The result, Elling, manages to be both highly compressed and all over the place, a rather mundane play with a few extraordinary characters, a show with a lack of dramatic tension, but a ton of individually pleasant scenes. The casting is spot-on, and yet also uninspired: Jennifer Coolidge plays a ditsy sexpot, Jeremy Shamos channels a frustrated social worker, and Richard Easton portrays an eccentric poet. In other words, there's no reason for Elling to be a play (it longs to be a sitcom), but then again, it's already here, all innocuous and tender-hearted, so why not, after exhausting all other options, see it? There are plenty of dogs that don't want to learn new tricks.
In any case, should you find yourself at the Ethel Barrymore Theatre, you need only remember this bold declaration of Elling's--"Logic is the enemy of reason"--for the play has neither. Elling hides in closets, refuses to go outside or answer the phone, and has conversations with his dead mother . . . and then he doesn't. Kjell Bjarne considers himself to be dressed if he's wearing boxers and a T-shirt and has no idea how to converse with women (even casually talking about them makes him hard), except that when he meets his drunk, pregnant upstairs neighbor, Reidun (Coolidge), all of those issues go away. Elling simply follows two odd friends on their very ordinary adventures, and that's it. Hearing excerpts from bad poets doesn't help us to better understand Elling's transformation into the underground artist known as the "Sauerkraut Poet," but it's funny enough on its own.

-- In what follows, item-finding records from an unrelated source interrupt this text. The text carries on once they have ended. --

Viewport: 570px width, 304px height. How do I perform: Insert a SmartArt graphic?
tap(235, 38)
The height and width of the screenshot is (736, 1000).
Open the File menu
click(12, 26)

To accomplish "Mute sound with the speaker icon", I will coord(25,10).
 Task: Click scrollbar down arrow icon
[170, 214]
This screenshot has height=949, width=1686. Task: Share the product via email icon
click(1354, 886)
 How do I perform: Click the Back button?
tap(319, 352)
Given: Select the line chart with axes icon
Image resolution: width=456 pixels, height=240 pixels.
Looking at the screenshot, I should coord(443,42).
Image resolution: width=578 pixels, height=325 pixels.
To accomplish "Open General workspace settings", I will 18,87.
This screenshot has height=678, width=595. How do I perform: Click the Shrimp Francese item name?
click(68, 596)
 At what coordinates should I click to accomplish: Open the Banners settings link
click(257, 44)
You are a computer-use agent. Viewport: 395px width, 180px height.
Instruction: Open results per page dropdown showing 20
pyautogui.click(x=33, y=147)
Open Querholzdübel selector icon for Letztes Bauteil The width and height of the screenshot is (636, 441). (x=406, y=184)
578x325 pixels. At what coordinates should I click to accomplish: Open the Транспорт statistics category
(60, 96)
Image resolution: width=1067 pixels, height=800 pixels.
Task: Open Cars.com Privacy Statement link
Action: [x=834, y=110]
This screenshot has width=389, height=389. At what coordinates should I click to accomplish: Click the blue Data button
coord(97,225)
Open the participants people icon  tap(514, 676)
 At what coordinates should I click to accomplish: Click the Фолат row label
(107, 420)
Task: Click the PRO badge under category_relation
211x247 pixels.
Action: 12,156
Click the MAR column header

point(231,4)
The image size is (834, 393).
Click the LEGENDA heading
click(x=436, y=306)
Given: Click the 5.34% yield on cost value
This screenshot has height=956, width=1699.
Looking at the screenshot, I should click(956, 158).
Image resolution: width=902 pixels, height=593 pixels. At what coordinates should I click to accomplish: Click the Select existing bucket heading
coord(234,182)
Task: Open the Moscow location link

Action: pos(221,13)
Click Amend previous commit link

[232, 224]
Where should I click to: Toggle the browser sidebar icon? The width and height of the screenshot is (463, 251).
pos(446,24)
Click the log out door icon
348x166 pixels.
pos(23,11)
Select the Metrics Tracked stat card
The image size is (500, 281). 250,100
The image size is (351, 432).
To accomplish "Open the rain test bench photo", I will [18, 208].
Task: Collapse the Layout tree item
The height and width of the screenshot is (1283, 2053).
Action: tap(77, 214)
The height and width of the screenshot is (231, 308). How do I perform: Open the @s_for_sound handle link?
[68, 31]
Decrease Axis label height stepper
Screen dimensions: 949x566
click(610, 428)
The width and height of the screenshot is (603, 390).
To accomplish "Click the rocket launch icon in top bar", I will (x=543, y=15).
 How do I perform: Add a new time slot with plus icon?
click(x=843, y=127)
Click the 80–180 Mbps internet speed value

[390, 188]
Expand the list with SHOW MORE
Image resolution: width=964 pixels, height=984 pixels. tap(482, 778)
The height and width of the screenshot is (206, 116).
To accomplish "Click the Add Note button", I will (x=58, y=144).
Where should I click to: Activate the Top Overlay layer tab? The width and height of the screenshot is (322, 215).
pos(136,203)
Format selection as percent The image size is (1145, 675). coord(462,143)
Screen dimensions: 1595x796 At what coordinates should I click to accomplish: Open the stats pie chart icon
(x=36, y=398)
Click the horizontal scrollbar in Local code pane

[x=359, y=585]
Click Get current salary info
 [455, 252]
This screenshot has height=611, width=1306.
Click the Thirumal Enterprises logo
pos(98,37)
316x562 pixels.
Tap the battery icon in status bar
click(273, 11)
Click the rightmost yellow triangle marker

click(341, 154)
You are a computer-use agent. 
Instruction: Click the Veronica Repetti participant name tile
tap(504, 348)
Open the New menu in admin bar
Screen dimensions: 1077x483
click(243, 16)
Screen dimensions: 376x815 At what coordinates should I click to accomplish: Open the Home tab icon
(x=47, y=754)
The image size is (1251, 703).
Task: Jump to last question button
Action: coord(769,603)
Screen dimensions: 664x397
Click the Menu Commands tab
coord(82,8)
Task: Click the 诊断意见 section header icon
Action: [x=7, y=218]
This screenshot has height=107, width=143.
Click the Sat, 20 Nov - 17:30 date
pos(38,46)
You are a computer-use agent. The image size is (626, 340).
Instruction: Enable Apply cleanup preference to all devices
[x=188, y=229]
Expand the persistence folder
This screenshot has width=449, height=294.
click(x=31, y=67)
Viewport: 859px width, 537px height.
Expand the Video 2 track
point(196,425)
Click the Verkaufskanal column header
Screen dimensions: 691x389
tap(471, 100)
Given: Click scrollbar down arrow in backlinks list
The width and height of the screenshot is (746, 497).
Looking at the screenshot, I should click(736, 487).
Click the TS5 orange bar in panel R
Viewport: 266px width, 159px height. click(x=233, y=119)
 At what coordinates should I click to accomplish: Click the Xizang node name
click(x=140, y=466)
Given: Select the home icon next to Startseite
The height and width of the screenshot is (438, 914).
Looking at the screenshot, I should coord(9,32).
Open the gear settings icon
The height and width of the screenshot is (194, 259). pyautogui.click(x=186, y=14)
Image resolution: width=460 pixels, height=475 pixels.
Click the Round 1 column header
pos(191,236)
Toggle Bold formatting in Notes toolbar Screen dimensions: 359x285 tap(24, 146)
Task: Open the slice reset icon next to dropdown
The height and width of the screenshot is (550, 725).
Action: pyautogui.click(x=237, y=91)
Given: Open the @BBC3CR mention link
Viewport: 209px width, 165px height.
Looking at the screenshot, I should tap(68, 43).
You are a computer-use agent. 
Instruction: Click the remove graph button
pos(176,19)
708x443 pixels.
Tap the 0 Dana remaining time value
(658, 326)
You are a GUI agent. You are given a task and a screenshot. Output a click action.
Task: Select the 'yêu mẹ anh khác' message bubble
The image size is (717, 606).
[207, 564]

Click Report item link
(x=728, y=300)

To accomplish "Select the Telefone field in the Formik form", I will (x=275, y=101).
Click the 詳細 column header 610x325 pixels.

That's the rub, however: Elling is merely "funny enough." That may be enough for Fraser, who is only asked to scale up his hormones and outrage, but O'Hare seems wasted in his role. To clarify: he's terrific, nailing every line, every movement--in fact, elevating what are otherwise some rather bland lines--but it's like watching Roger Federer play tennis against a neonate. Thankfully, he's at least guided by a talented director: Hughes slows the second act down, adding some much needed silence and reflection; this keeps the genuinely sweet moments between Elling and Kjell Bjarne--thoughtfully unexpected Christmas presents, shared underwear--from turning into cloying ones.
At the end, Elling gropes for some sort of conclusion, and ultimately comes up with this: normal is as normal does. That seems fitting for the show, which is simply what it is: simple.
2 comments:
I'm convinced Denis O'Hare is one of the most talented comedic actors working today. I had the pleasure of seeing him in Greg Kotis's Pig Farm a number of times: I was working as an usher for the theater in which it ran. His performance made seeing the show upwards of several dozen times worthwhile - he never missed a beat.
Agreed. I think I'd already seen O'Hare in "Take Me Out," and I was blown away by his total reversal of what I thought was his type in "Pig Farm." But he's got a tough run for the comedy gold this year--Mark Rylance and Michael Shannon are killing it!